Alexander H. Cohen, Max Cooper and Hildy Parks plan to bring the American Repertory Theater/American Music Theater Festival production of “Shlemiel the First” to the Neil Simon Theater this spring in time for Tony consideration. A folk musical adapted from the work of Isaac Bashevis Singer, it looks to be David taking on the Goliath of “Sunset Boulevard” in the new musicals competition. Previews for the $2 million production are slated to begin April 21, with opening night set for April 27.
“Sunset” isn’t Cohen’s only target. The opening night for “Shlemiel” is reserved with the League of American Theaters and Producers for “Indiscretions.” But Cohen long ago quit the Broadway trade group, and there’s no love lost between him and the Shubert Organization, which happens to be the lead producer of “Indiscretions.” He plans to go ahead with the date.

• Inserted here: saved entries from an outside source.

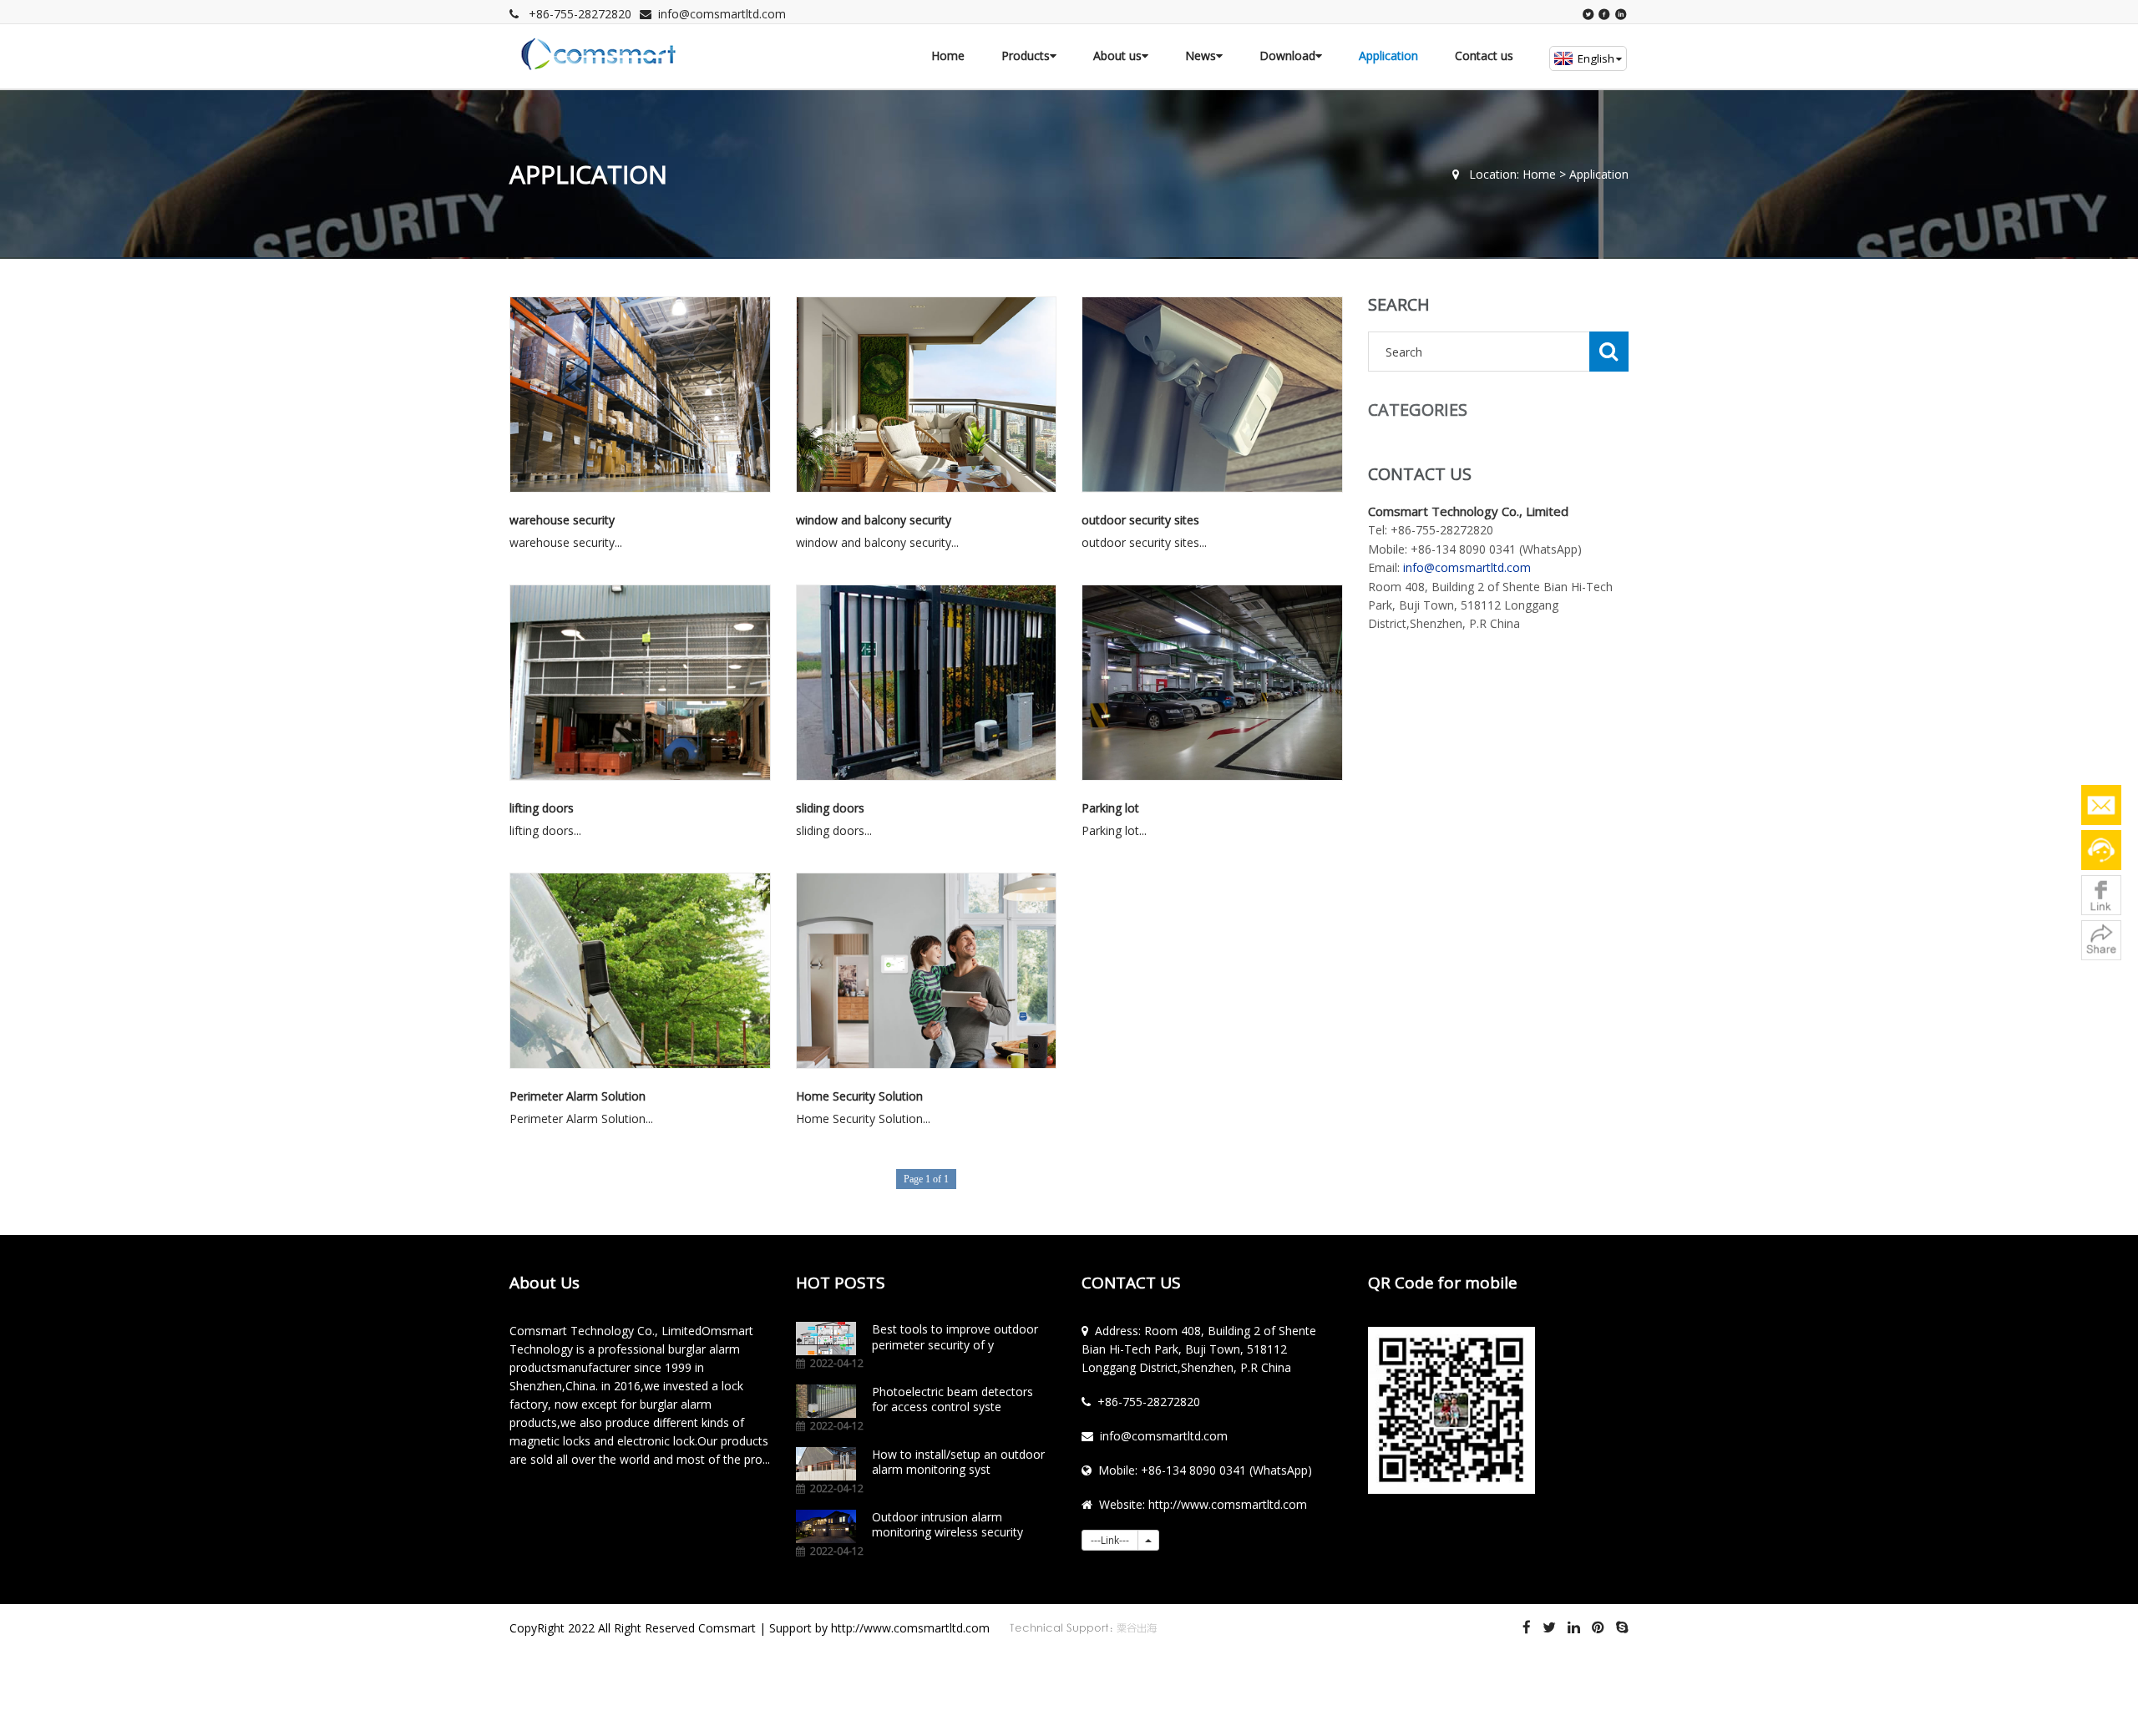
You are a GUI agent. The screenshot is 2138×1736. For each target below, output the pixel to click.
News (1200, 55)
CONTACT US (1131, 1282)
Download (1287, 55)
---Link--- (1110, 1540)
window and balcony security (873, 520)
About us (1117, 55)
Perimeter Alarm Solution (577, 1096)
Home (948, 55)
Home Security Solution (859, 1096)
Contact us (1484, 55)
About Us (544, 1282)
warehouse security (562, 520)
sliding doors (830, 808)
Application (1388, 55)
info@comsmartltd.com (722, 14)
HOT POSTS (840, 1282)
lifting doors (541, 808)
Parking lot (1110, 808)
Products (1025, 55)
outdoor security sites (1140, 520)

A number of other producers had expressed interest in transferring the small-scale musical. Cohen was picked, said American Rep managing director Robert J. Orchard, “because we felt most comfortable with him, with his belief in the piece, his appreciation of its integrity, and his plans for marketing it.
“One other reason was his proven experience and success at raising money,” Orchard added, “and my impression is that if he doesn’t have the entire $2 million already, which he may, he’s very close.”
As was true of “Comedy Tonight,” which was a fast flop on Broadway in December, “Shlemiel” will play prior to Broadway at the Stamford Center for the Arts’ Rich Forum April 4 to 16. Cohen is the Center’s executive producer.
“Shlemiel” was presented in New York last summer as part of Lincoln Center’s Serious Fun! Festival, and won enthusiastic notices. The show preemed in May at the American Rep, later ran at the Music Theater fest in Philadelphia and is touring other cities.
The musical was conceived and adapted by American Rep a.d. Robert Brustein from a play Singer based on his children’s tales about Shlemiel and the foolish “wise men” of Chelm. The music was composed, adapted from traditional Jewish klezmer music, and orchestrated by Hankus Netsky, with arrangements and additional music by Zalmen Mlotek and lyrics by Arnold Weinstein. David Gordon is the director and choreographer, and the cast includes Paul Sand, Marilyn Sokol and Charles Levin.
Cohen, Cooper and Parks also plan to bring Diane Shaffer’s new play “Sacrilege” – previously titled “The Gift of Grace” – to Broadway early next season, with Don Scardino directing Ellen Burstyn.
Cohen hopes all the activity will dispel rumblings that he wants to give up the reins in Stamford when his three-year contract expires in June. “It would take a powder keg to blast me out of here,” he said.